- Release poster
- Directed by: Leigh Janiak
- Screenplay by: Phil Graziadei; Leigh Janiak; Kate Trefry;
- Based on: Fear Street by R. L. Stine
- Produced by: Peter Chernin; Jenno Topping; David Ready; Kori Adelson;
- Starring: Kiana Madeira; Ashley Zukerman; Gillian Jacobs; Olivia Scott Welch; Benjamin Flores Jr.; Darrell Britt-Gibson;
- Cinematography: Caleb Heymann
- Edited by: Rachel Goodlett Katz
- Music by: Marco Beltrami; Anna Drubich;
- Production company: Chernin Entertainment;
- Distributed by: Netflix
- Release dates: July 14, 2021 (Los Angeles); July 16, 2021 (United States);
- Running time: 114 minutes
- Country: United States
- Language: English
- Budget: $10 million

= Fear Street Part Three: 1666 =

2021 film by Leigh Janiak

Fear Street Part Three: 1666 (titled onscreen as Fear Street 1666 for its first half and Fear Street 1994: Part 2 for its second half) is a 2021 American supernatural period horror film directed by Leigh Janiak, who co-wrote the screenplay with Phil Graziadei and Kate Trefry. Based on the book series of the same name by R. L. Stine, it is the third installment of the Fear Street trilogy after Part One: 1994 and Part Two: 1978, and stars Kiana Madeira, Ashley Zukerman, Gillian Jacobs, Olivia Scott Welch, Benjamin Flores Jr., and Darrell Britt-Gibson. The film follows the origins of Shadyside's curse in the mid-17th century and the survivors in 1994 who try to put an end to it.
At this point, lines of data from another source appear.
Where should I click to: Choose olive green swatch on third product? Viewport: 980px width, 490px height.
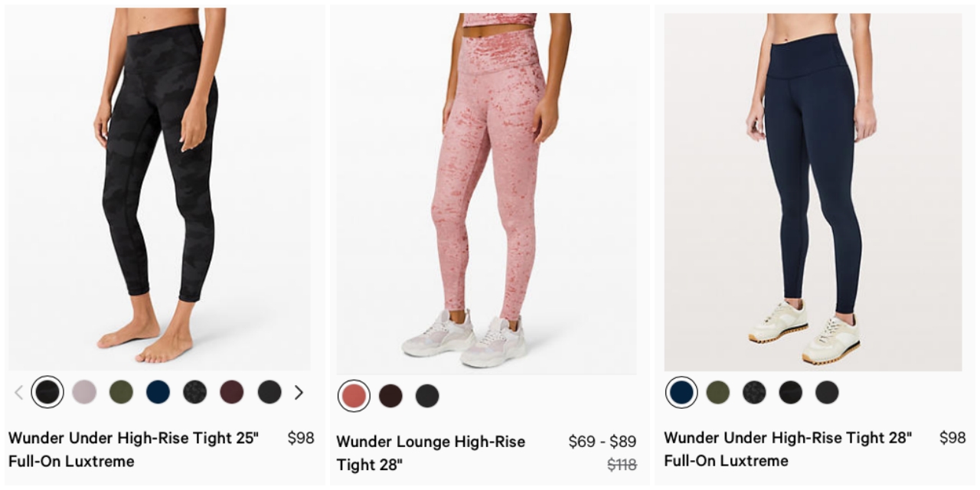pyautogui.click(x=718, y=392)
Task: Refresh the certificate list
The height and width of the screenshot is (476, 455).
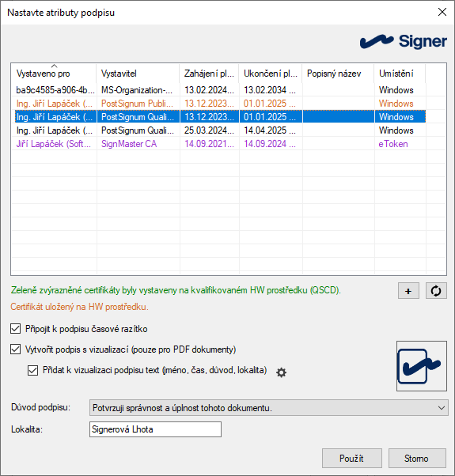Action: point(436,291)
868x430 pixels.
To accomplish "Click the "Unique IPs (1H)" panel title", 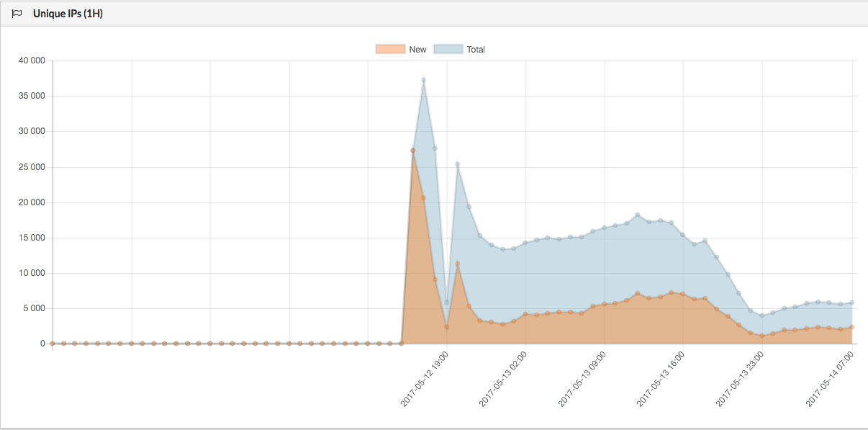I will pyautogui.click(x=68, y=14).
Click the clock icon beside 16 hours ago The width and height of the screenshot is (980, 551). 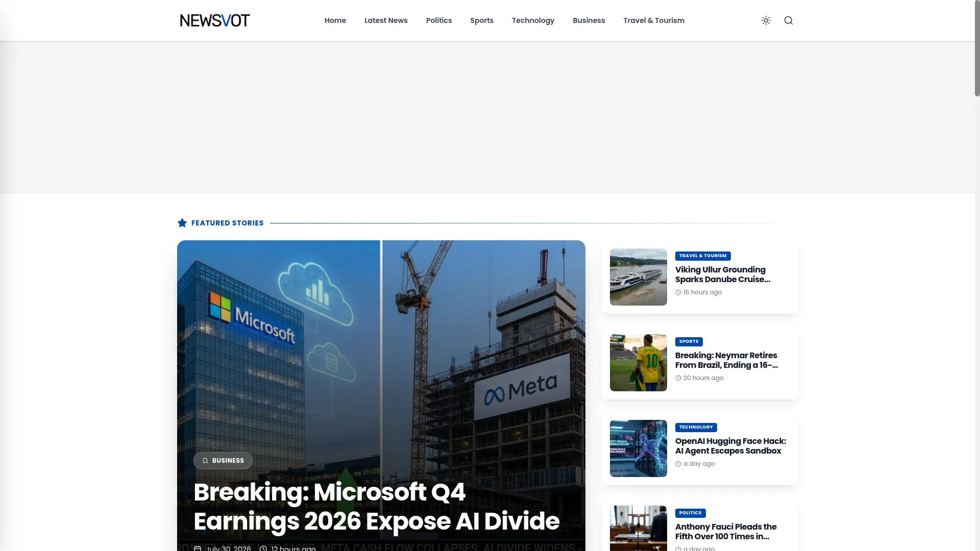click(678, 292)
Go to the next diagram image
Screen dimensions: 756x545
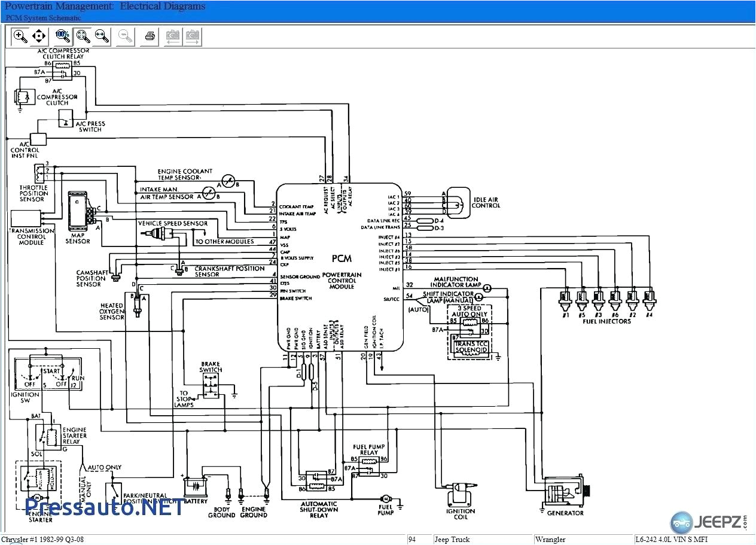click(x=192, y=36)
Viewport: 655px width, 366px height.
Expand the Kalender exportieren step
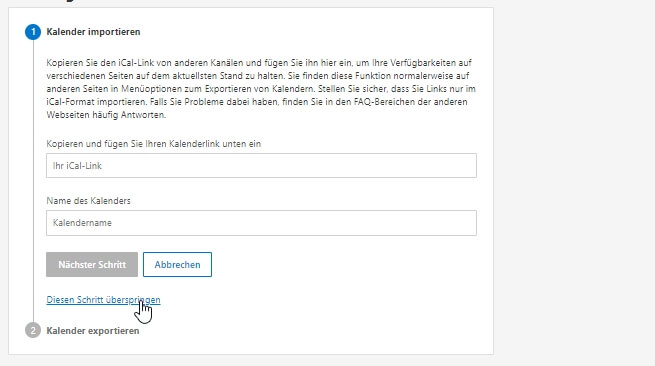point(93,331)
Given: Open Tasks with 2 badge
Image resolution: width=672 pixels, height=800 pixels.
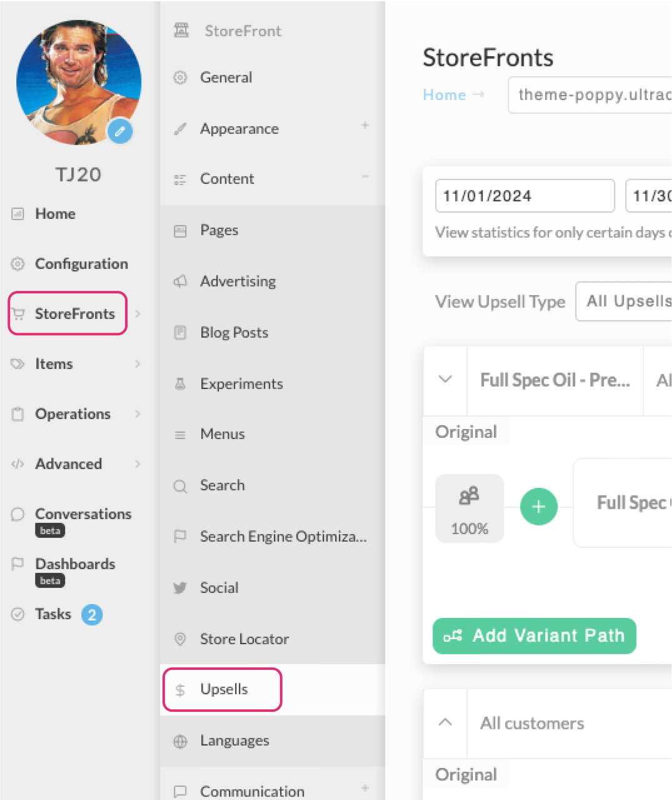Looking at the screenshot, I should point(56,614).
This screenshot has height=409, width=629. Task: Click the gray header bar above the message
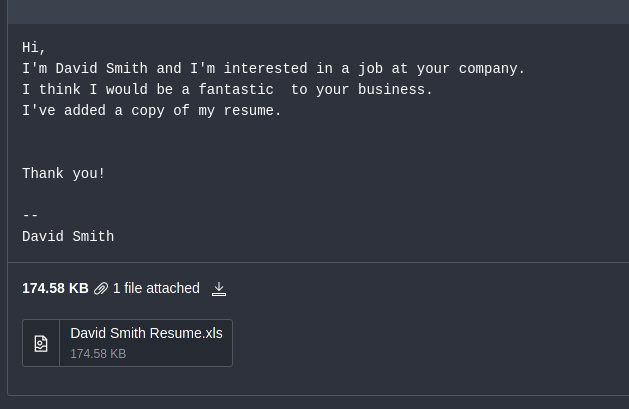point(318,12)
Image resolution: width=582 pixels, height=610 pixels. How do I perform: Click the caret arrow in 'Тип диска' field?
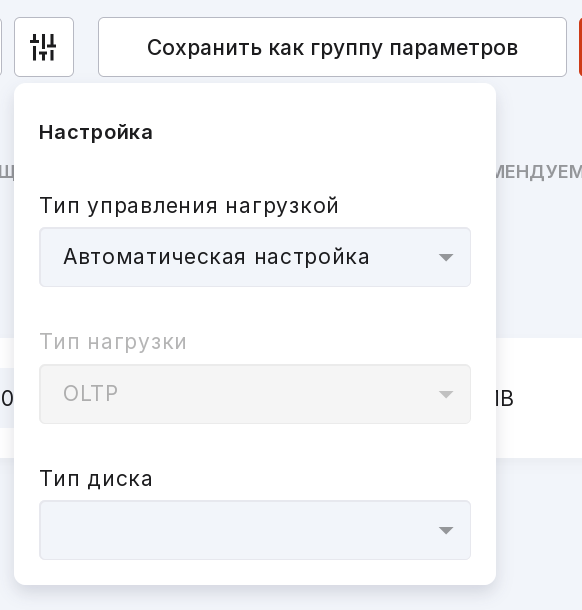click(446, 531)
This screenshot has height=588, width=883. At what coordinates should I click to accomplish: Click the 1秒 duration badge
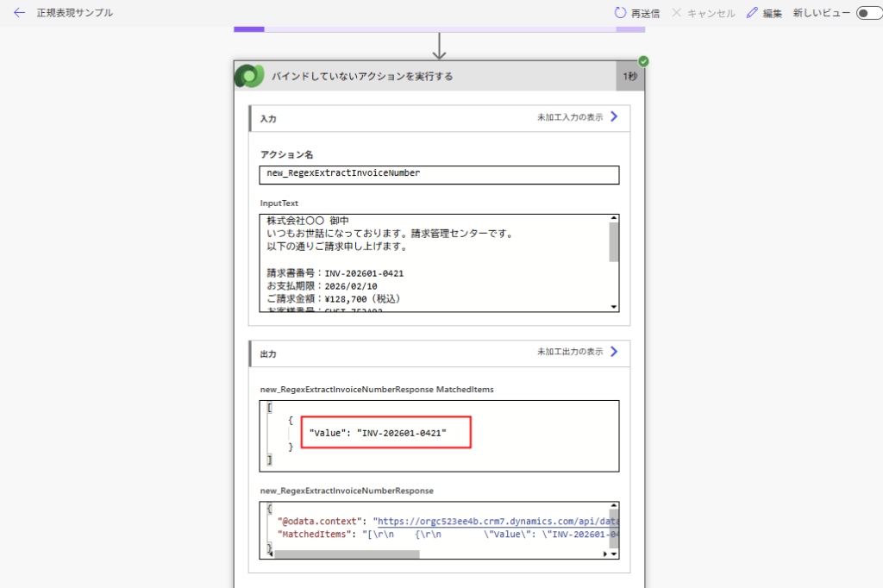pyautogui.click(x=630, y=77)
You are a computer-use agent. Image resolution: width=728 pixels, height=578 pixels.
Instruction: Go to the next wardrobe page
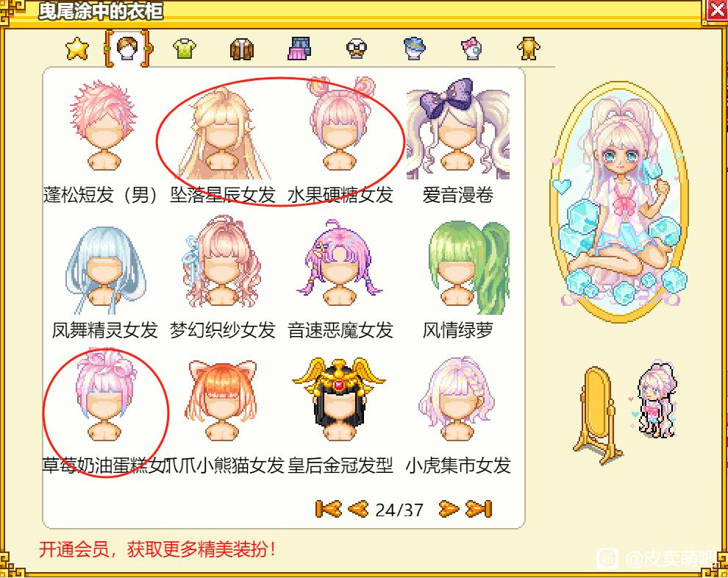pos(449,509)
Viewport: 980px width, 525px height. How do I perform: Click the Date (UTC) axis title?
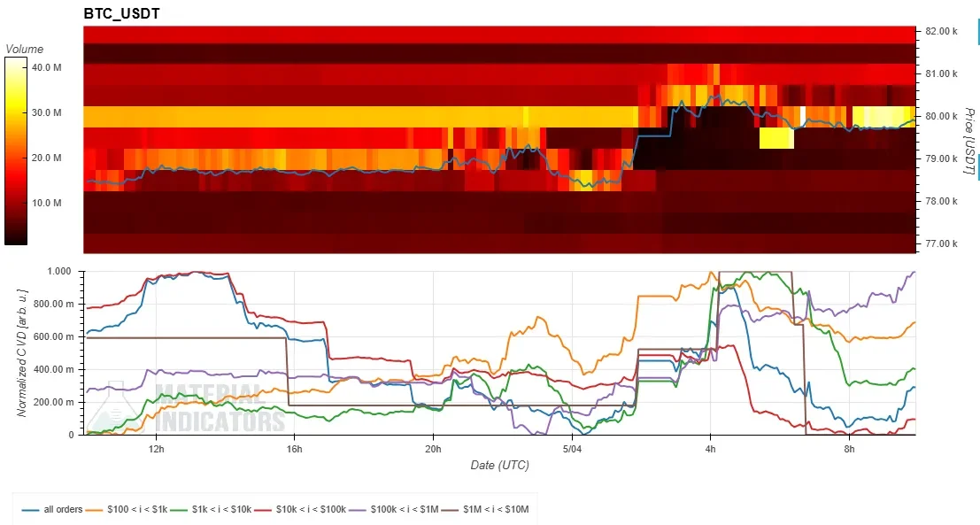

Produced by Chernin Entertainment, a film adaptation of Fear Street began development at 20th Century Fox in 2015, with Janiak hired in 2017. Filming for the trilogy took place back-to-back from March to September 2019 in Georgia, with the intention of a theatrical release in June 2020. However, due to the COVID-19 pandemic and the acquisition of 21st Century Fox by Disney, Chernin ended their distribution deal with 20th Century and Netflix subsequently acquired distribution rights in August 2020.

Fear Street Part Three: 1666 premiered at the Los Angeles State Historic Park on July 14, 2021, and was released by Netflix on July 16, 2021. It received generally positive reviews from critics. A fourth film, Fear Street: Prom Queen, was released on May 23, 2025.

== Plot ==
===1666===
After reuniting the severed hand of Sarah Fier with the rest of her corpse, Deena has a vision showing the events of 1666 from the perspective of Sarah Fier. She lives with her father, George Fier, and her younger brother, Henry Fier, in Union, the original settlement before it was divided into Shadyside and Sunnyvale.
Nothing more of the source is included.